= Okuma Parçası =
_ _ _ _ _

HAYAT BAYRAMDI
Bugün hava güzel. Güne şık bir başlangıç yaptım. Eşimin
gülümsemesi, çocuklarımın cıvıl cıvıl sesleri beni bir kez daha hayata bağladı.
“Akşam görüşmek dileğiyle” ve içten
bir gülümsemeyle vedalaştım evdekilerle. Asansörün kapısında komşumla
karşılaştım. “Günaydın” dedim.
Sohbet ettik bir süre; havadan, sudan. Ayrıldık sonra. Otobüs durağıyla evimin
arasında komşularıma “merhaba, günaydın”
dedim; köpeklere, kedilere “sevimli bir gülümseme” ile yaklaştım; temizlik işçisine “kolay gele” dileğinde bulundum. Hayat bana gülümsüyordu.

_ _ _ _ _

= Verilen Bilgiler =
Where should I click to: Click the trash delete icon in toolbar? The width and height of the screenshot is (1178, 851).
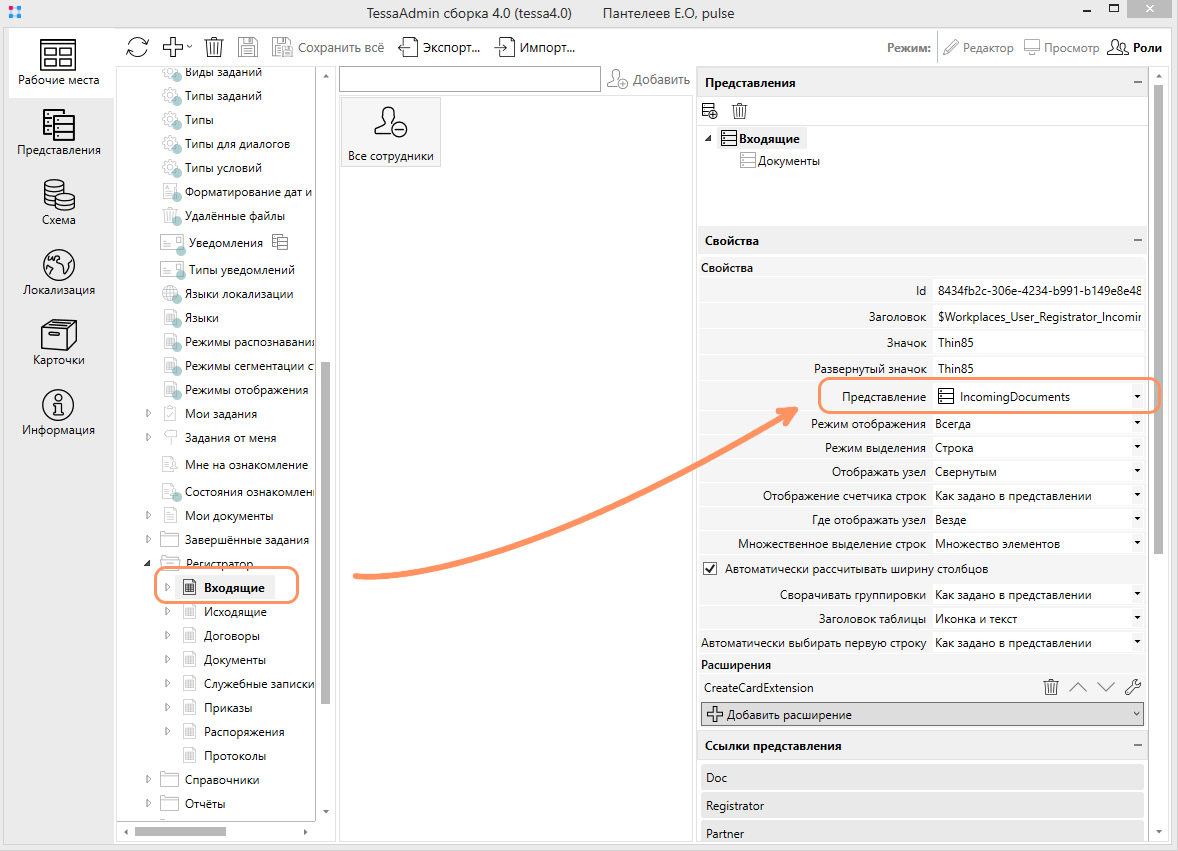tap(214, 47)
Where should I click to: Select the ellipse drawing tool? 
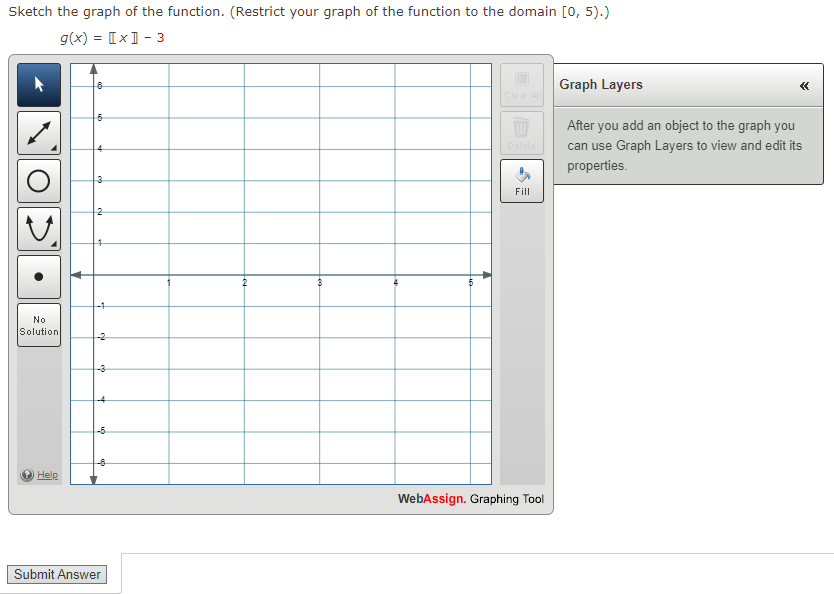pos(38,181)
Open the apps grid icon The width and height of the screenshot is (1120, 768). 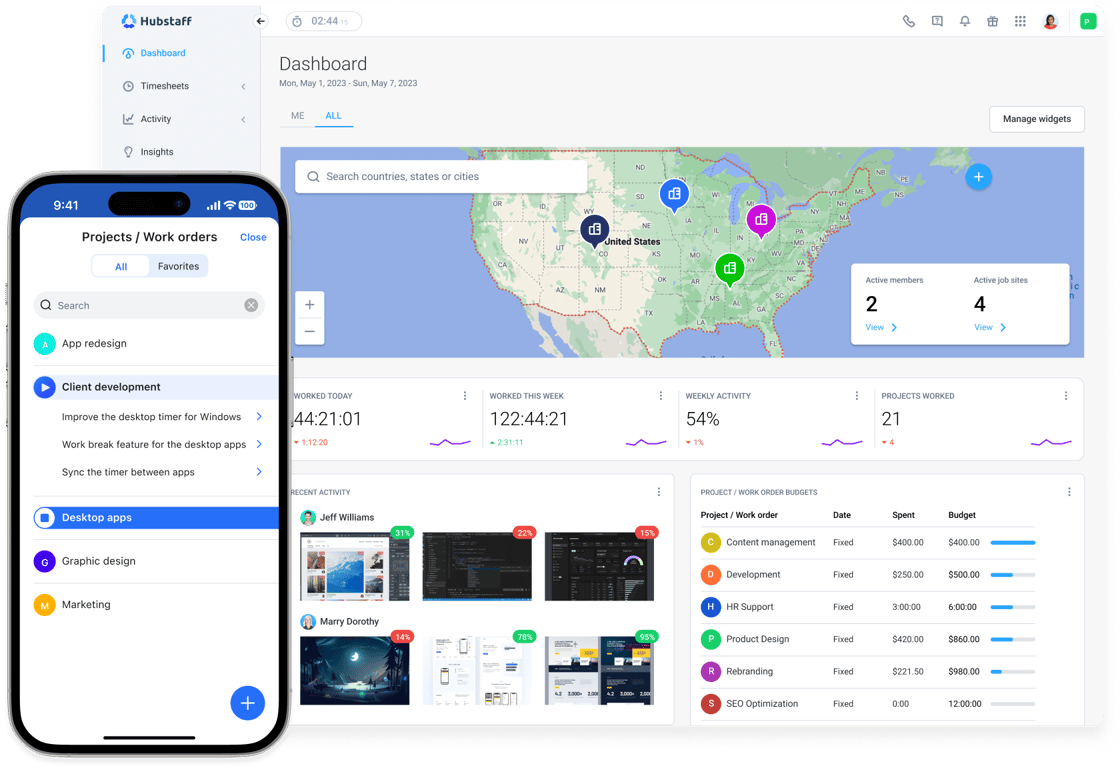point(1021,21)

_ _ _ _ _

= Alıştırma Sorusu 1 =
Okuma parçasına göre anlatıcı asansörün kapısında kiminle karşılaşıyor?
= Alıştırma Sorusu 2 =
Okuma parçasında "HAYAT BAYRAMDI" sözleriyle başlayıp "Hayat bana gülümsüyordu." sözleriyle biten bölümü hiç değiştirmeden kopyalayın.

= Alıştırma Çözümü 1 =
Komşusuyla karşılaşıyor.

= Alıştırma Çözümü 2 =
HAYAT BAYRAMDI
Bugün hava güzel. Güne şık bir başlangıç yaptım. Eşimin
gülümsemesi, çocuklarımın cıvıl cıvıl sesleri beni bir kez daha hayata bağladı.
“Akşam görüşmek dileğiyle” ve içten
bir gülümsemeyle vedalaştım evdekilerle. Asansörün kapısında komşumla
karşılaştım. “Günaydın” dedim.
Sohbet ettik bir süre; havadan, sudan. Ayrıldık sonra. Otobüs durağıyla evimin
arasında komşularıma “merhaba, günaydın”
dedim; köpeklere, kedilere “sevimli bir gülümseme” ile yaklaştım; temizlik işçisine “kolay gele” dileğinde bulundum. Hayat bana gülümsüyordu.